Future Of Smoothly Interacting AI assistants

Future Of Smoothly Interacting AI assistants

New techniques in natural language processing that capture semantic linkage between words are making machines better at understanding natural language.

We’re used to AI assistants—Amazon’s Alexa playing music in the living room, Apple’s Siri setting alarms on our phone—but they haven’t really lived up to their supposed smarts. They were supposed to ease our lives, but they’ve barely cast a dot. They recognize and interpret only a close range of signals and are easily confused by deviations and accents.

But some recent revolutions are about to enhance our digital assistants. Researchers at OpenAI developed a method that trains an AI on unlabeled text to avoid the expense and time of categorizing all the data manually. A few months later, a team at Google revealed a system called BERT that learned how to predict missing words by training over dataset having millions of sentences. In a multiple-choice test, it did as well as humans.

These improvements, in addition to better speech recognition, are letting us move from giving AI assistants simple commands and signals to having conversations with them. They’ll be able to deal with daily tasks like taking meeting notes, finding information, or shopping online as accurate and intelligently as a human assistant.

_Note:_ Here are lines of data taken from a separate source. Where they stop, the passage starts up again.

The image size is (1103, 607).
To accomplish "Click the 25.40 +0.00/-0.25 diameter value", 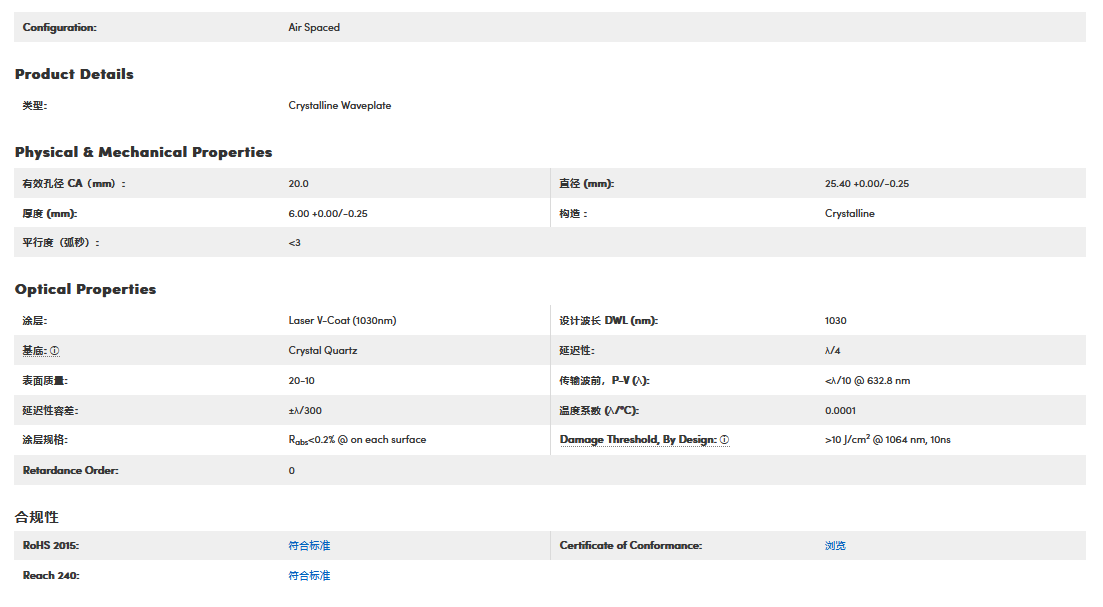I will click(866, 184).
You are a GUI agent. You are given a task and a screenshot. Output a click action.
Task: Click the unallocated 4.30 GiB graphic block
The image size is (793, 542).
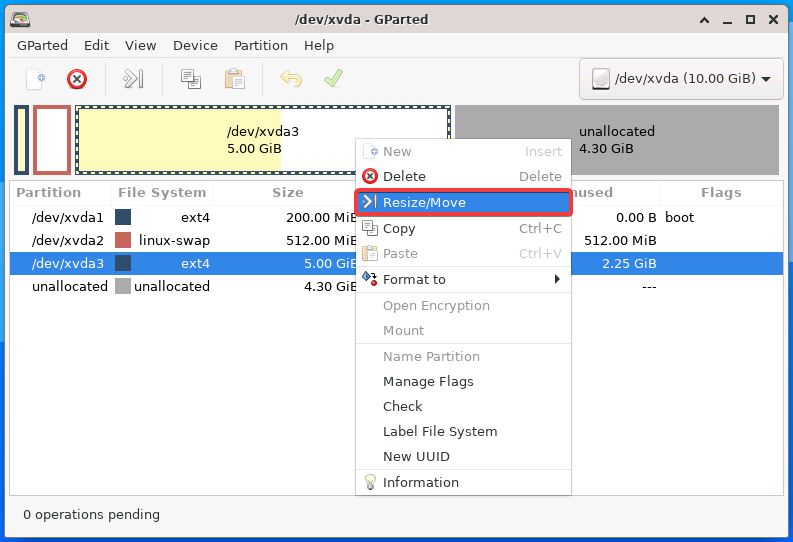coord(617,140)
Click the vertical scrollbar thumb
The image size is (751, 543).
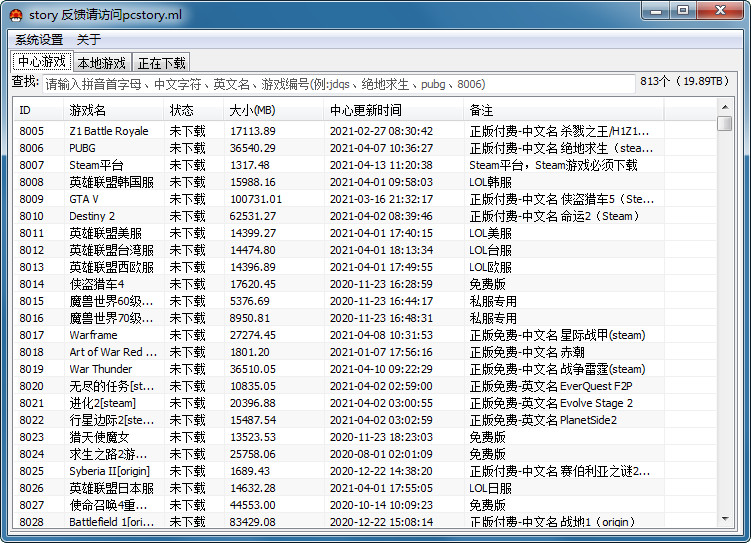tap(725, 123)
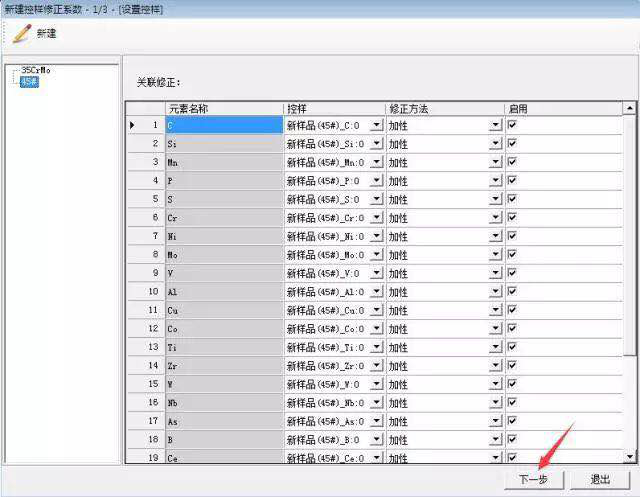Uncheck the 启用 checkbox for element C

coord(512,125)
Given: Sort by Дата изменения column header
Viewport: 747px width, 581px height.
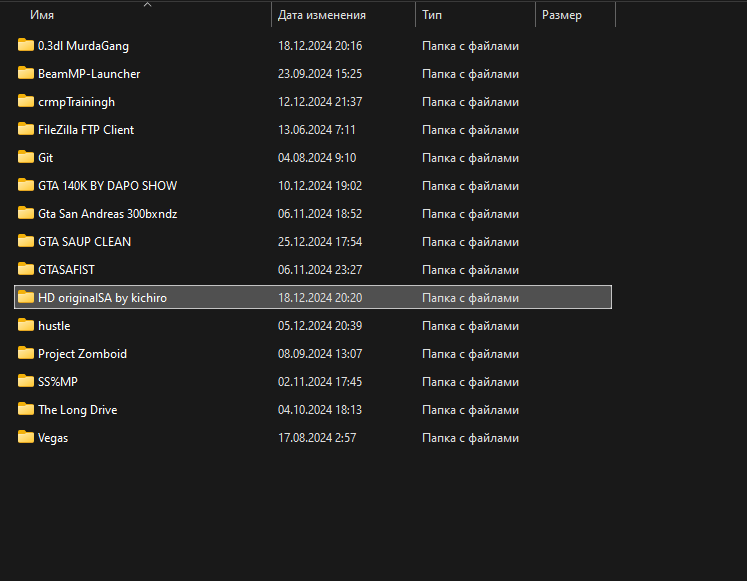Looking at the screenshot, I should click(x=321, y=16).
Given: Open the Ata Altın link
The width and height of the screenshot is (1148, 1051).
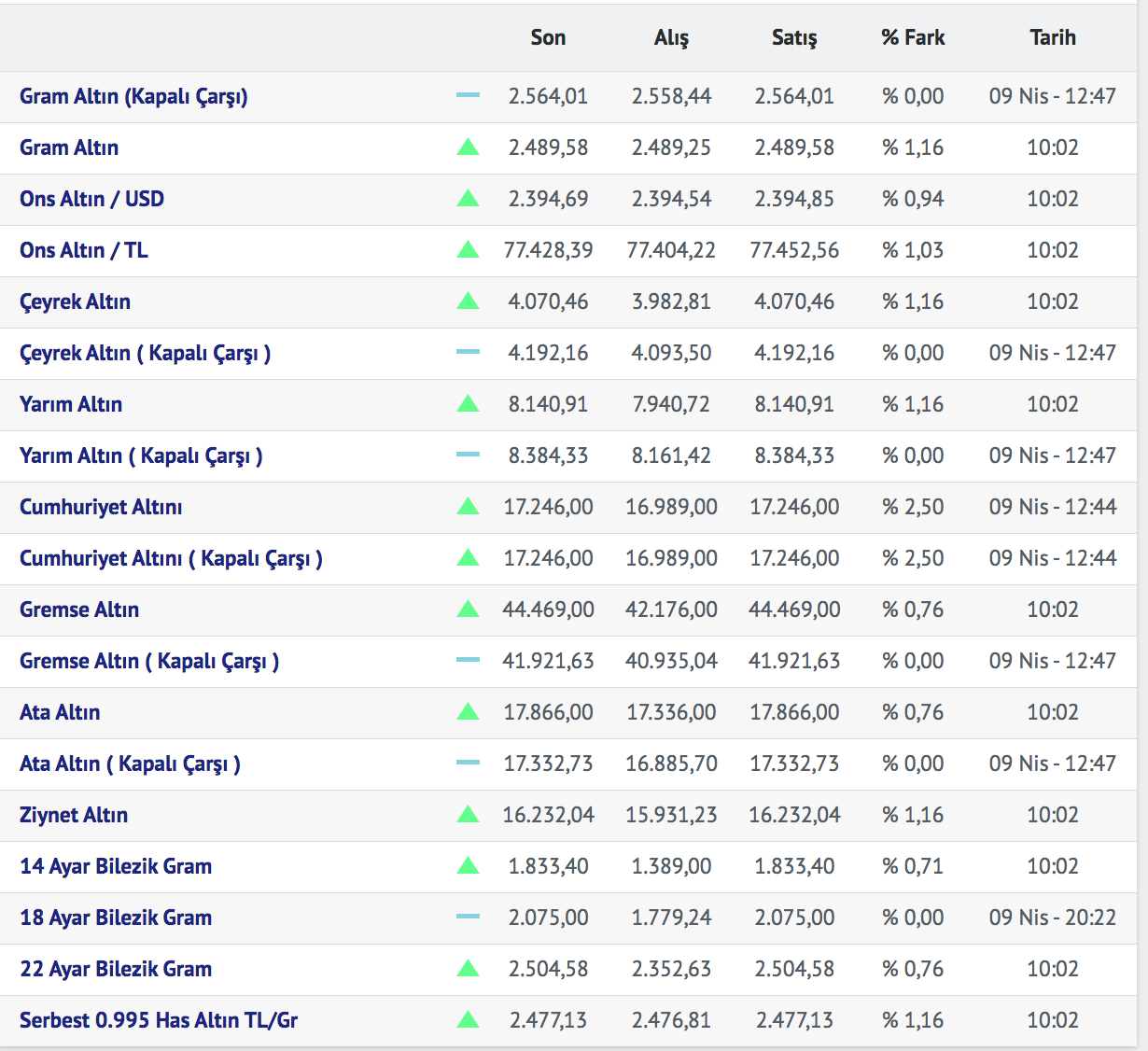Looking at the screenshot, I should coord(60,712).
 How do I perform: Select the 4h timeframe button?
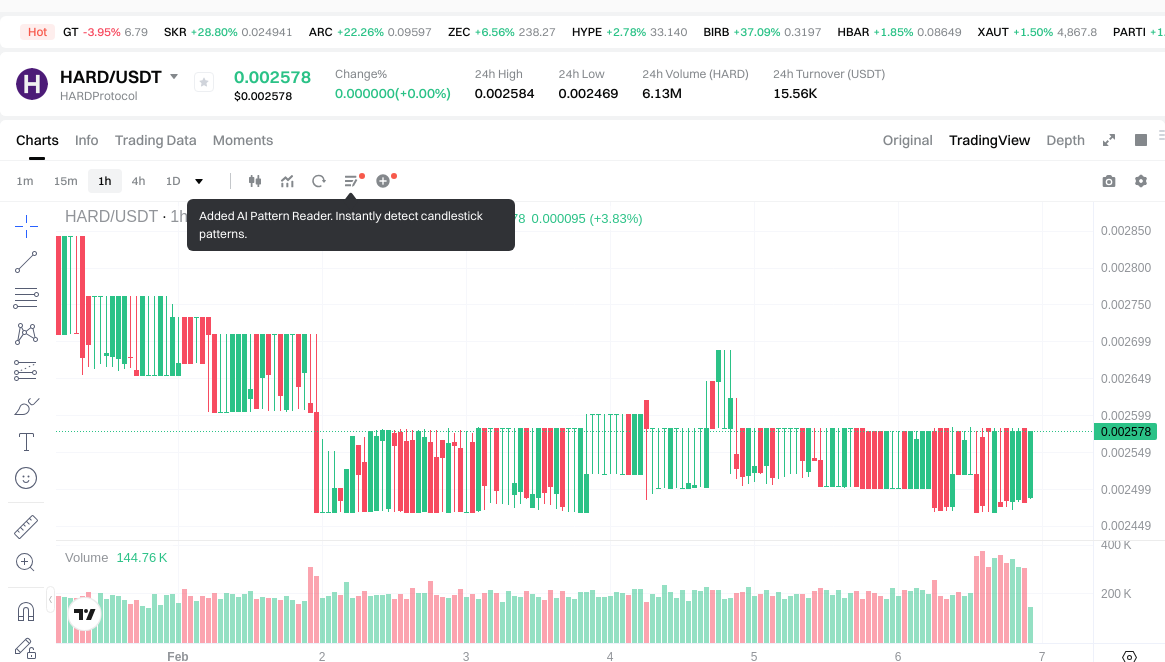click(138, 181)
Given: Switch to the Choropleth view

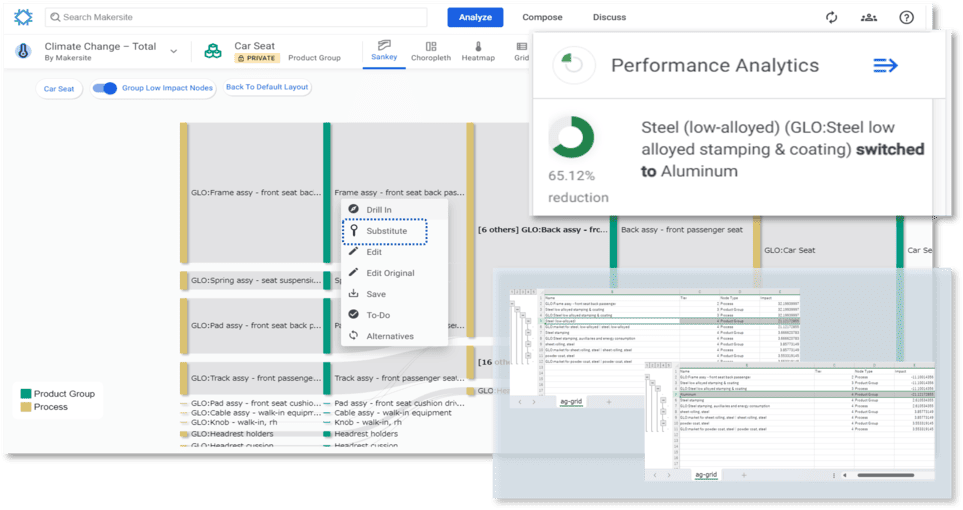Looking at the screenshot, I should click(431, 51).
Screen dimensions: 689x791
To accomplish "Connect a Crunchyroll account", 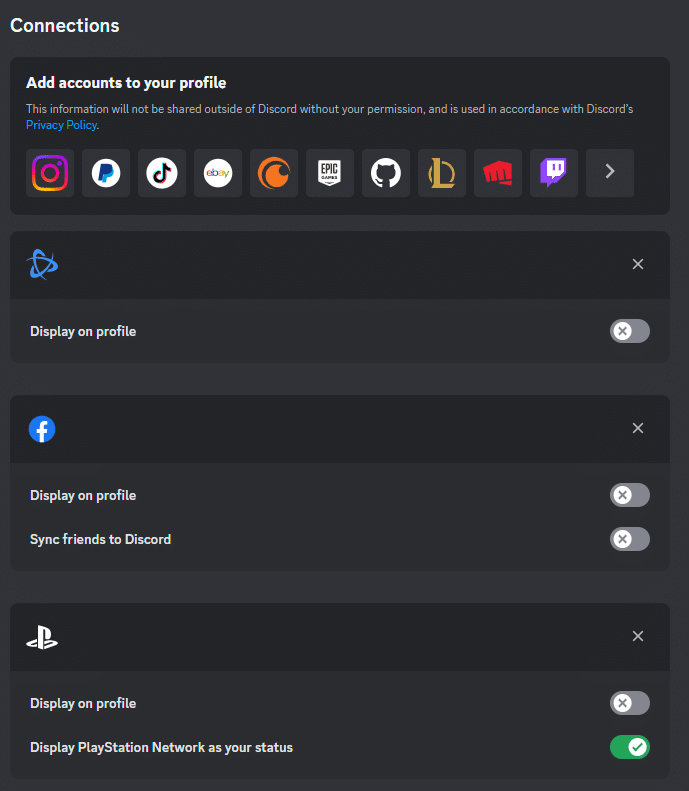I will coord(274,173).
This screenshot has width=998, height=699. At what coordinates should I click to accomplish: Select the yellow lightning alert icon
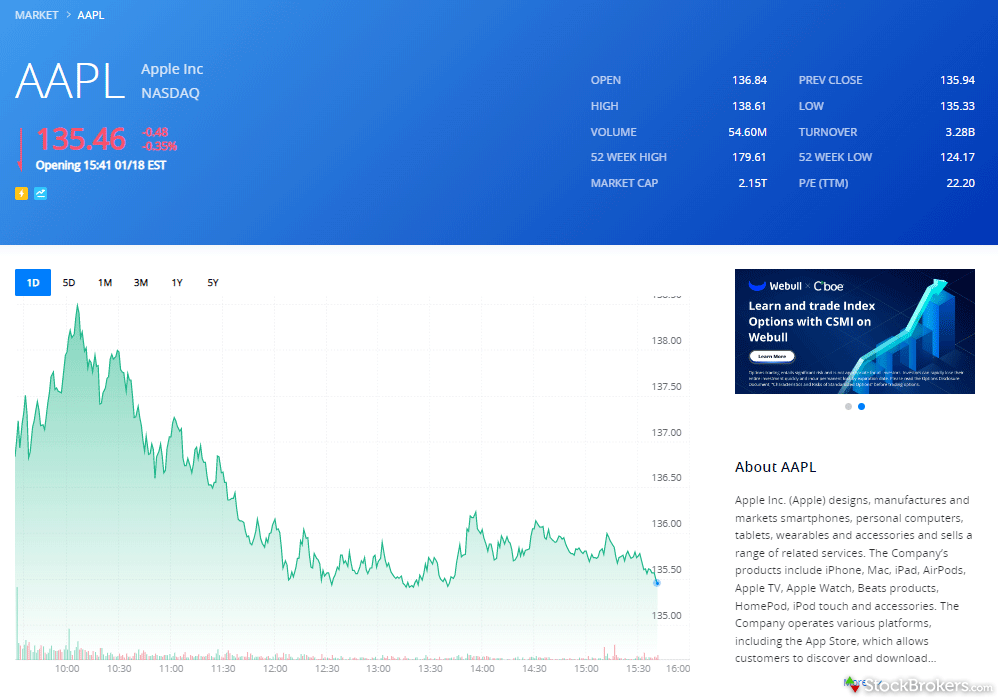(x=21, y=192)
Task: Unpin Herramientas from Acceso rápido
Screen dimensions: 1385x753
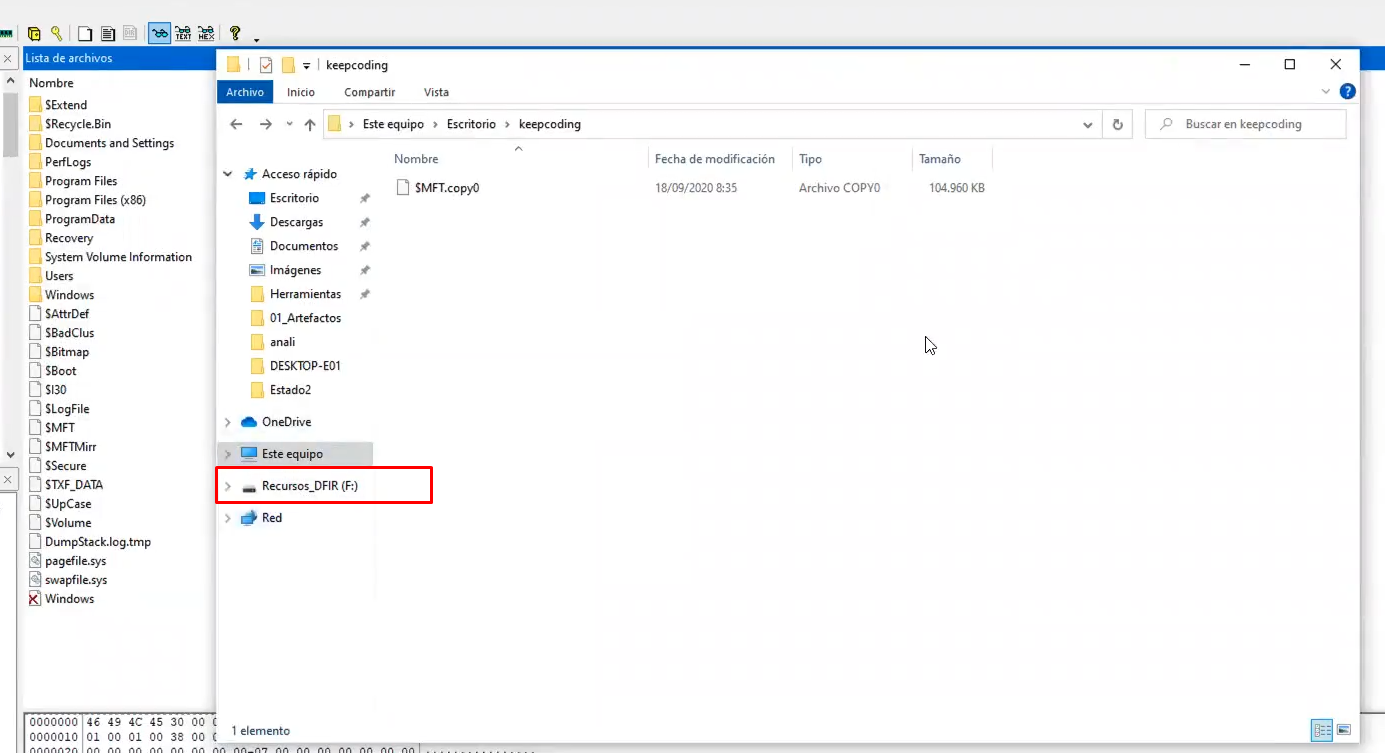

Some are already existing. Google Duplex, the human-like upgrade of Google Assistant, can attend our calls to screen for spammers and telemarketers. It can also make calls for us to schedule restaurant reservations or doctor appointments etc.

In China, consumers are getting used to Alibaba’s AliMe, which coordinates package deliveries over the phone and bargain about the price of goods over chat.

But while AI programs have gotten better, accurate and more intelligent in figuring out what we want, they still have trouble recognizing complete sentences or paragraphs. Lines are scripted or generated statistically, reflecting how hard it is to imbue machines with true Natural language Processing. Once we pass this barrier, we’ll have another evolution, possibly from logistics coordinator to babysitter, teacher or even friend?